Data lines:
════════════════
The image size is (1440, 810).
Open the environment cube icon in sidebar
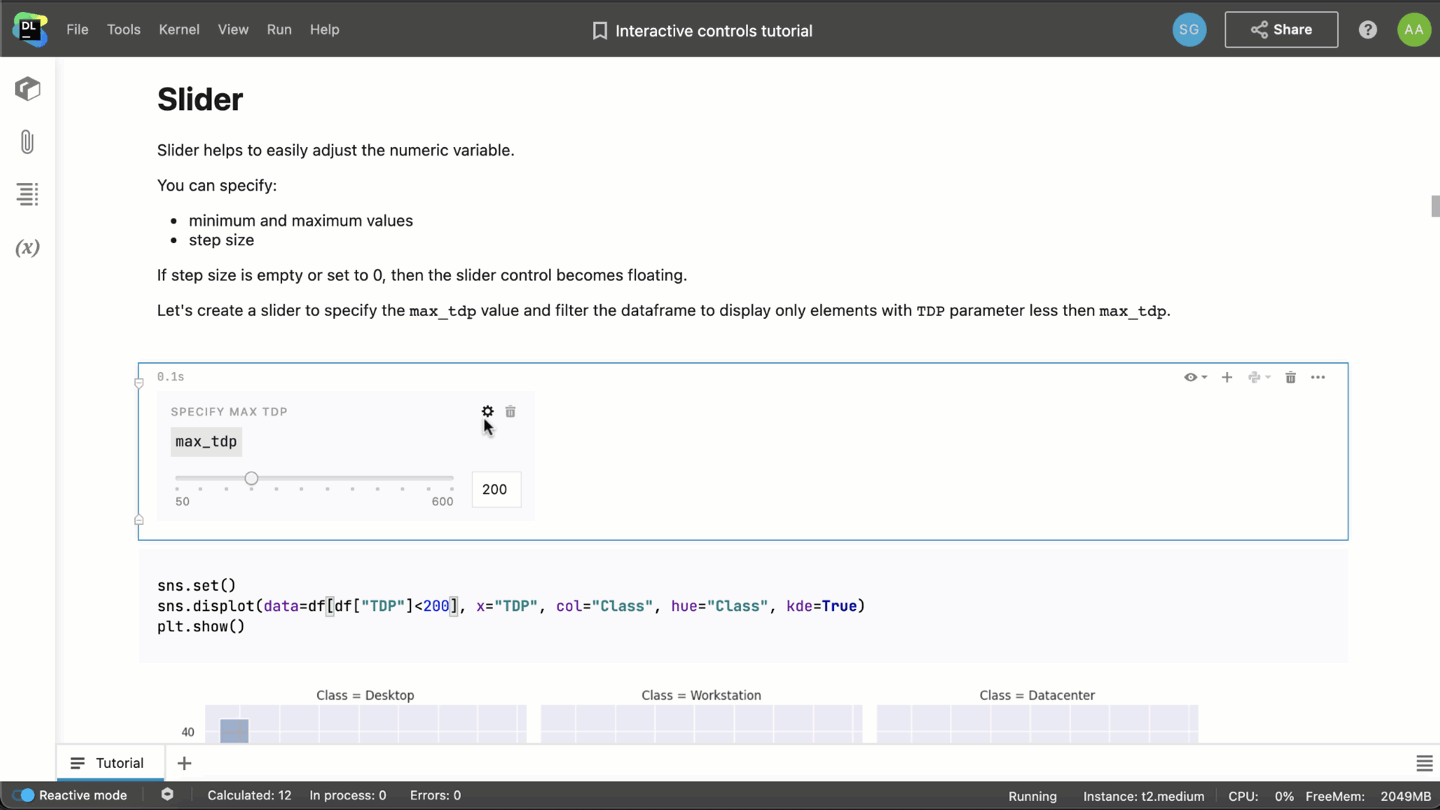click(x=27, y=89)
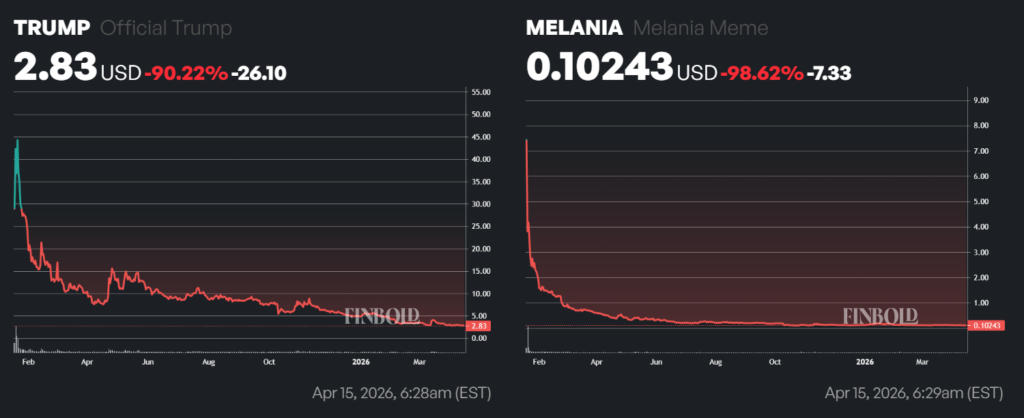This screenshot has width=1024, height=418.
Task: Click the TRUMP ticker symbol heading
Action: tap(51, 28)
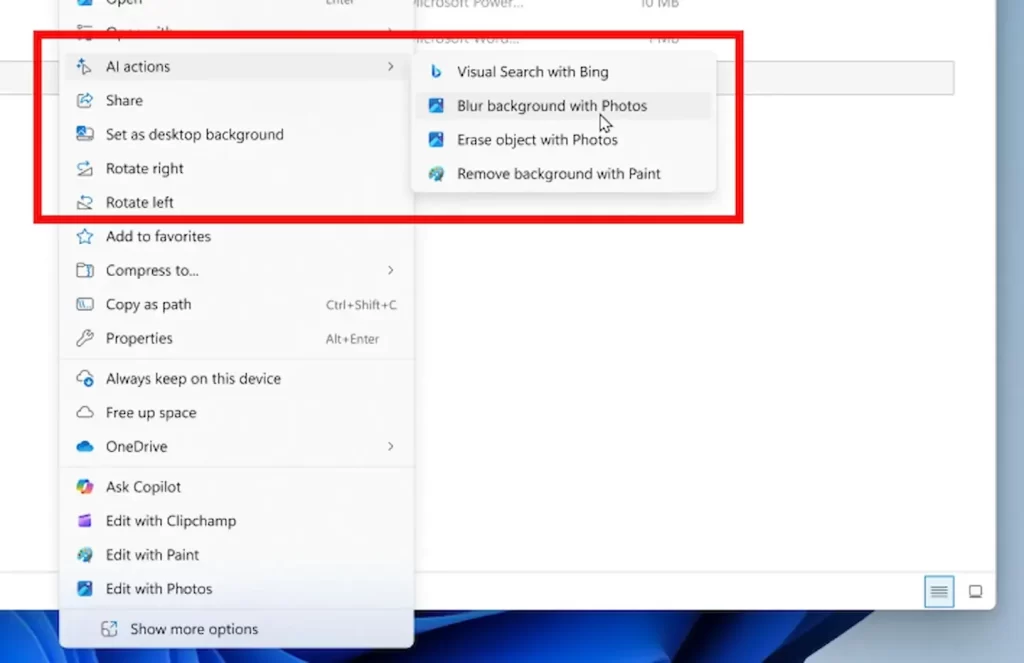Expand the Compress to submenu
The width and height of the screenshot is (1024, 663).
[390, 270]
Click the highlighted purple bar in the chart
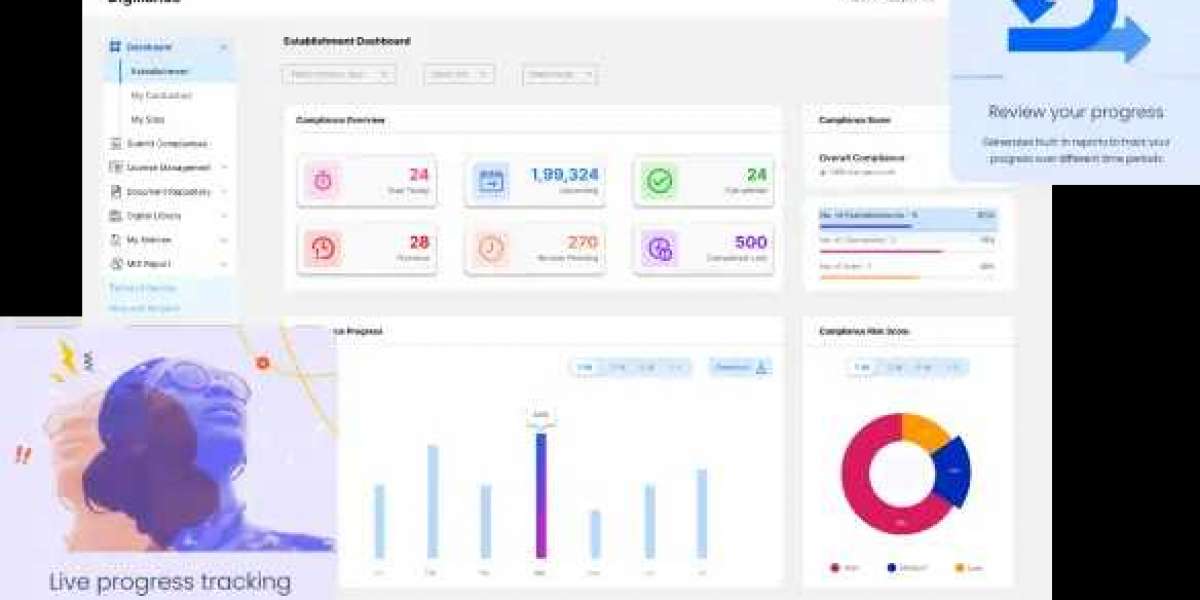The image size is (1200, 600). click(541, 495)
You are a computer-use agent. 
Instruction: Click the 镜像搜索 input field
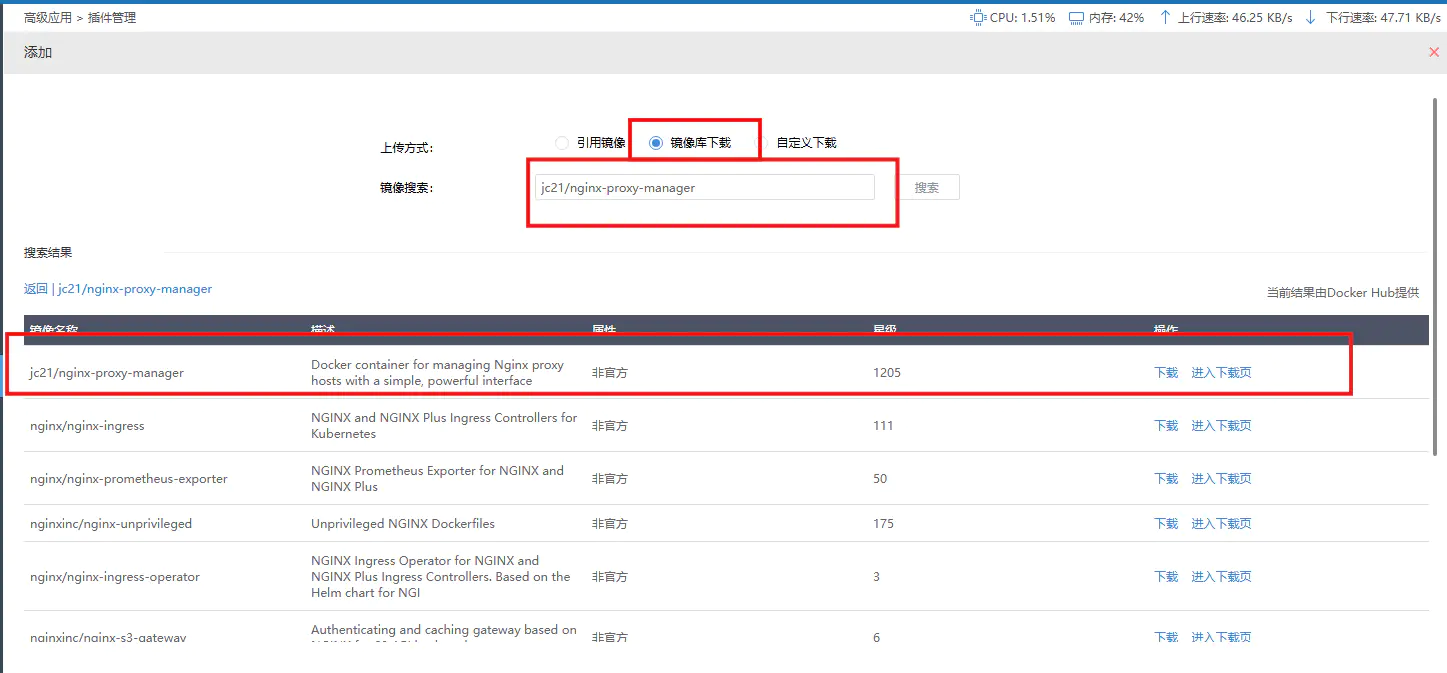(704, 188)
════════════════
Problem details: Please express the lines from the one containing "You are a computer-use agent." through the end of the lines as a two-column CSV with the columns instruction and answer. Give one row per line with its answer, put each value in a single quoted field with line breaks replaced by spaces, and leave the pictures out.

Written reply:
instruction,answer
"You are a computer-use agent. Instruction: Click the 镜像搜索 input field","(704, 188)"